Schoenmaker en leest

Nieuws | de redactie
14 juli 2008 | De LSVb begrijpt best dat de veel geprezen commissie-Bakker waardering krijgt met haar gedachten over arbeid en participatie. Maar waar zij over het HO begint zijn voorstellen “achterhaald en missen een gedegen onderbouwing.” Lisa Westerveld en János Betkó zetten hun punten op de i.


‘De commissie Bakker houdt zich, in haar analyse over arbeidsparticipatie, ook bezig met het hoger onderwijs. De doelen die de commissie nastreeft, minder uitval en meer deelname in het onderwijs, zijn lovenswaardig. De middelen die de commissie voorstelt zijn echter achterhaald en missen een gedegen onderbouwing.

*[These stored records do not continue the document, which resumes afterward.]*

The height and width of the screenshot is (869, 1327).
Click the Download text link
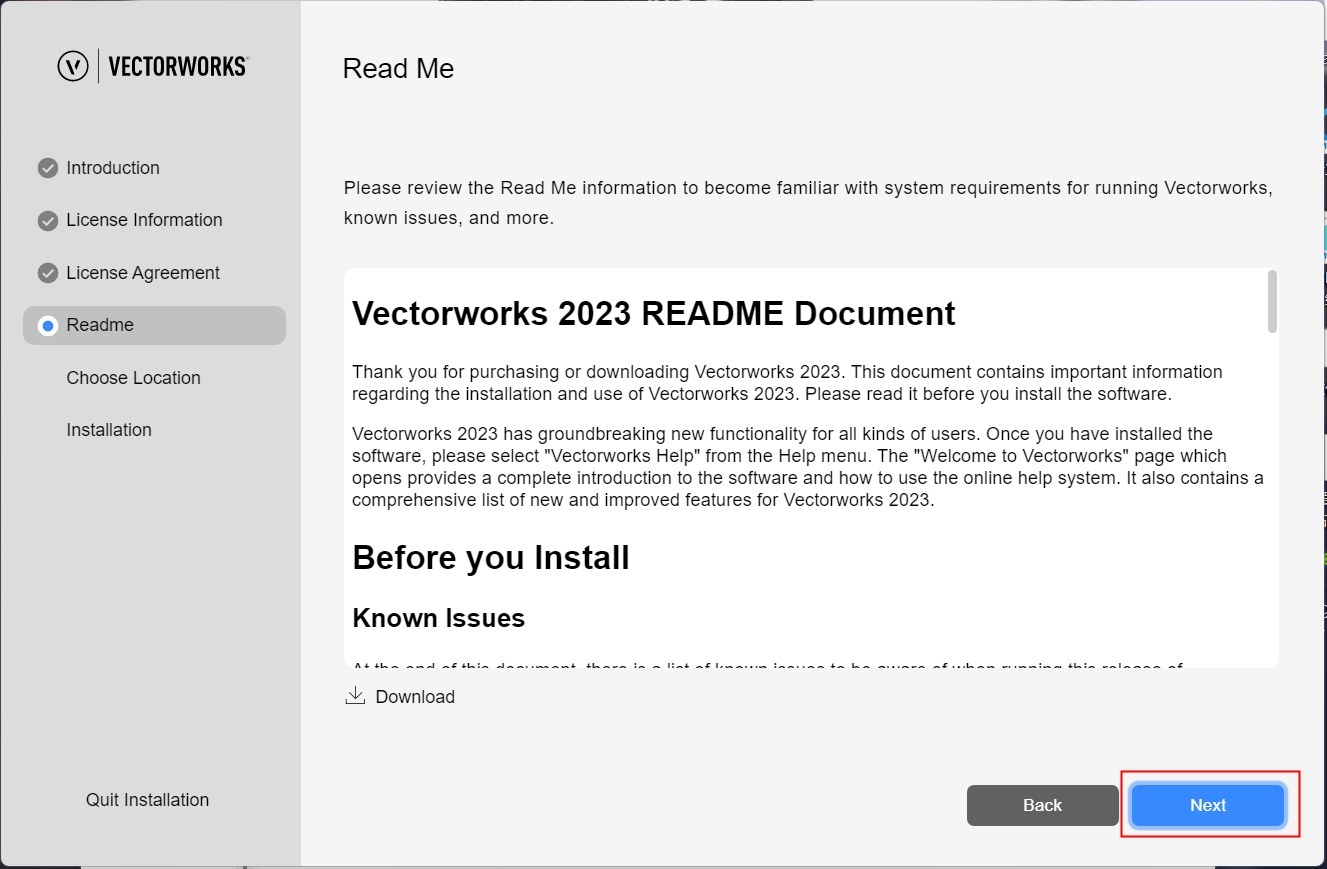(415, 697)
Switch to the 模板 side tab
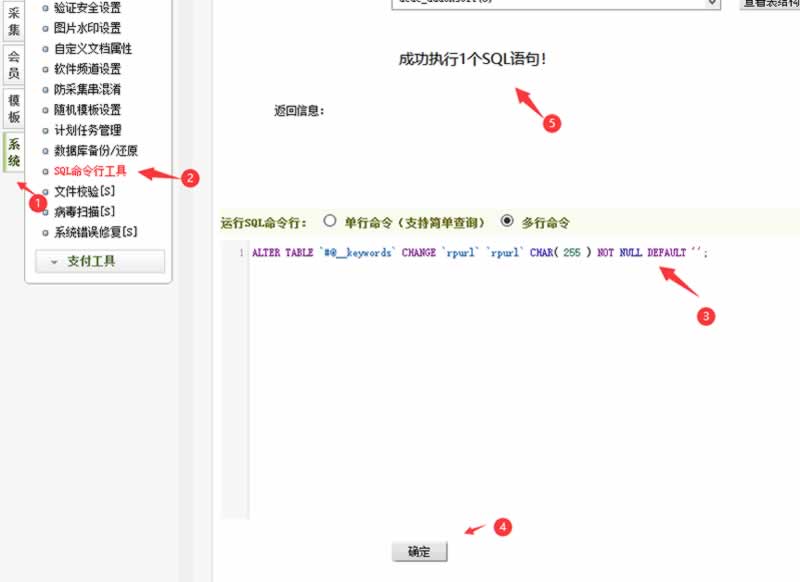The width and height of the screenshot is (800, 582). 14,108
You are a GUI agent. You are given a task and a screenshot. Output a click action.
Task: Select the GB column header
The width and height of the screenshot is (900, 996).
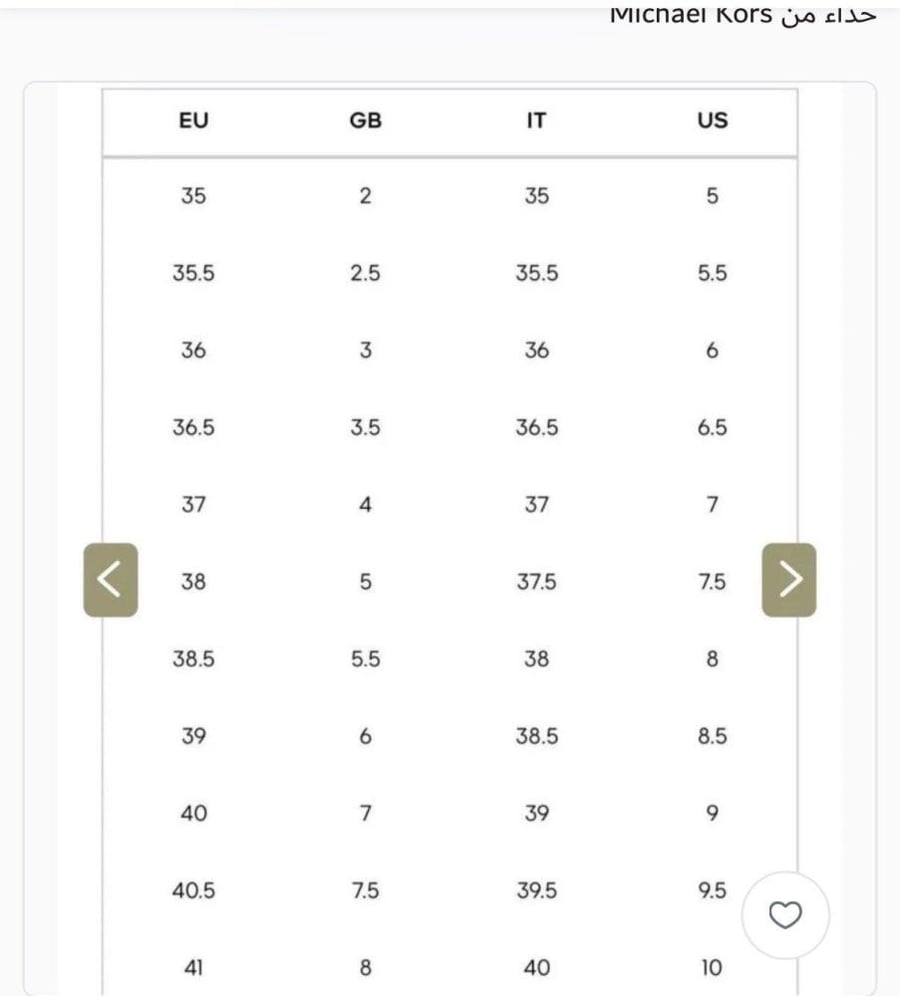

De commissie constateert terecht dat uitval en het switchen van studie, maatschappelijke kosten met zich meebrengen. De constatering dat een bindend studieadvies nodig is om te borgen dat instellingen meer in begeleiding investeren, komt echter volledig uit de lucht vallen en doet de vraag rijzen of de commissie weet waar ze over spreekt. Het is de wereld op z’n kop wanneer onderwijsinstellingen pas zorgen voor goede begeleiding wanneer zij studenten kunnen wegsturen. Er valt, zeker in het HBO, veel te winnen wanneer instellingen zich meer zouden richten op het geven van eerlijke voorlichting. Studenten komen dan vaker op de juiste plek terecht, zijn gemotiveerder en vallen minder snel uit. Momenteel heeft de voorlichting echter meer het karakter van reclame, gericht op  het binnenhalen van zoveel mogelijk studenten.

Hoogtij voor genade-zes
Zonder onderbouwing stelt Bakker bovendien dat een open bestel in het beroepsonderwijs leidt tot hogere kwaliteit. Door het openstellen van de onderwijsmarkt wordt het onderwijsbudget echter verspreid over meer instellingen. Instellingen zullen de kosten moeten reduceren om de concurrentieslag aan te kunnen, hierdoor gaat in veel gevallen de kwaliteit achteruit. Bovendien zullen instellingen zich vooral richten op opleidingen die goed in de markt liggen en weinig kosten met zich meebrengen. Opleidingen waar weinig vraag naar is of die niet rendabel zijn, zullen verdwijnen. Vaak zijn deze echter wel maatschappelijk relevant. Daarnaast zal het bedrag dat een instelling besteedt aan promotie hoger worden in een open bestel. Dit geld kan beter aan het onderwijs worden besteed.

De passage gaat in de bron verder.